Un manuscrit ancien du Centre Juma Al Majid pour la conservation et la restauration
des manuscrits de Tombouctou le 19 janvier 2010 à Tombouctou, Mali.
Héritage et chute de l’empire
Le règne de Mansa Musa est souvent appelé l’âge d’or de l’empire du Mali. Selon les estimations de l’Oxford Center for Global History, il régnait sur les territoires du Sénégal, du Mali, de la Guinée et de la Guinée-Bissau modernes, ainsi que sur la Mauritanie, le Burkina Faso, la Gambie et la Côte d’Ivoire.
Non seulement l’expansion territoriale de l’empire, mais aussi son épanouissement culturel – le développement rapide de la construction, des relations internationales et de la science, qui s’est poursuivi par la suite – témoignent du haut niveau des capacités managériales et diplomatiques de Mansa Musa.
Cependant, malgré la croissance continue dans le domaine culturel, avec la mort de Mansa Musa, le développement politique de l’État a commencé à connaître une crise. Sous les héritiers de Mansa Musa, le pouvoir de l’empire a été considérablement réduit, ce qui a été facilité à la fois par les divergences socio-économiques internes et par la pression externe, que les nouveaux dirigeants ont été incapables de gérer suffisamment bien pour maintenir l’unité du vaste territoire de l’empire.
Les territoires cherchèrent à se séparer du centre afin de poursuivre leur propre politique économique et d’accroître la prospérité, et le désordre de la succession conduisit à des conflits internes et à l’affaiblissement de l’État. Les terres de l’Est du pays puis les villes de Tombouctou et Gao, principaux centres économiques et culturels, furent absorbées par le peuple Songhaï, qui renforçait alors son pouvoir.
Au milieu du XVe siècle, l’empire du Mali avait perdu la majeure partie de son territoire au nord, avait subi de fréquentes attaques sur les routes commerciales et faisait face à la pression de l’est de la part de l’empire Songhaï en pleine croissance, qui a ensuite complètement absorbé le Mali.
Université de Sankoré
La chute de l’Empire du Mali en tant que principal fournisseur d’or de l’Europe a entraîné des changements dans le monde entier et a, dans une certaine mesure, incité les pays européens à s’étendre à la fois en Amérique latine et dans les zones côtières d’Afrique, à la recherche de nouvelles sources de métaux précieux.

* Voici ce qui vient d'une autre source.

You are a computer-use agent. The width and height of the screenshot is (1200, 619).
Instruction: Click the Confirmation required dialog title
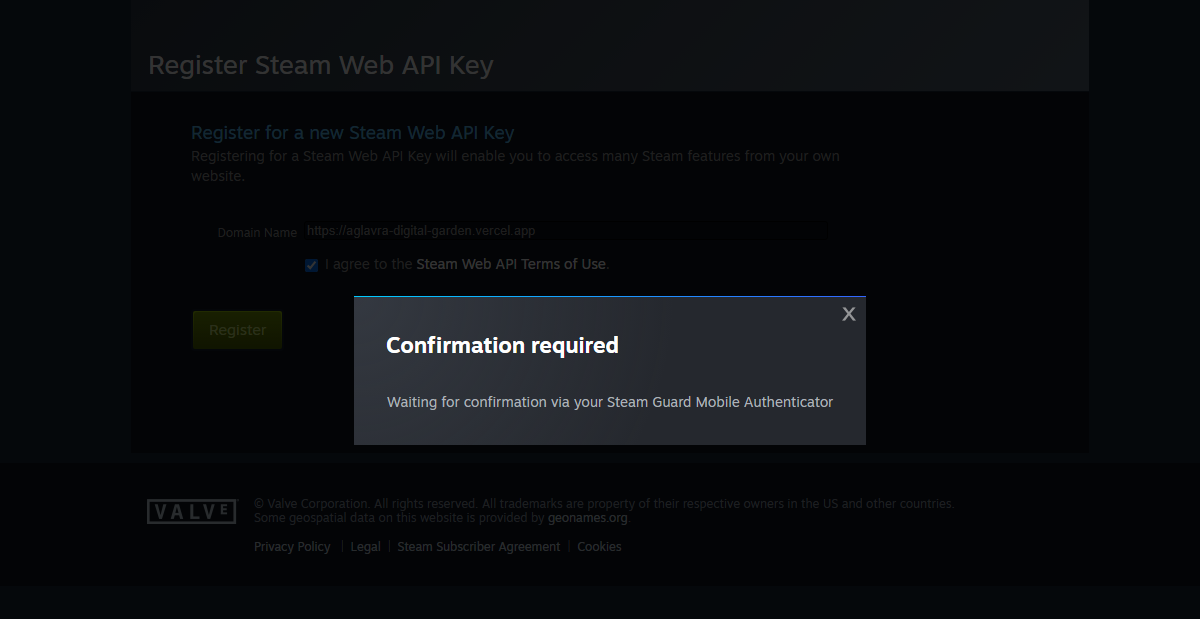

Le Portugal, la plus grande puissance maritime de l’époque, était fortement dépendant de l’or provenant du Mali via le Maroc. Ce sont ces fonds qui ont servi à explorer les terres du Nouveau Monde. La destruction du réseau commercial habituel et l’établissement de colonies dans la zone côtière de l’Afrique de l’Ouest après la chute de l’empire du Mali ont permis aux Portugais d’exploiter l’or dans la région sans avoir recours à des intermédiaires.
Malgré la disparition à laquelle tous les grands empires arrivent tôt ou tard, la période de l’apogée du Mali sous la direction de Mansa Musa est inscrite dans la richesse matérielle de cette époque, ainsi que dans la mémoire collective des peuples mandé qui constituaient la base de la population du pays.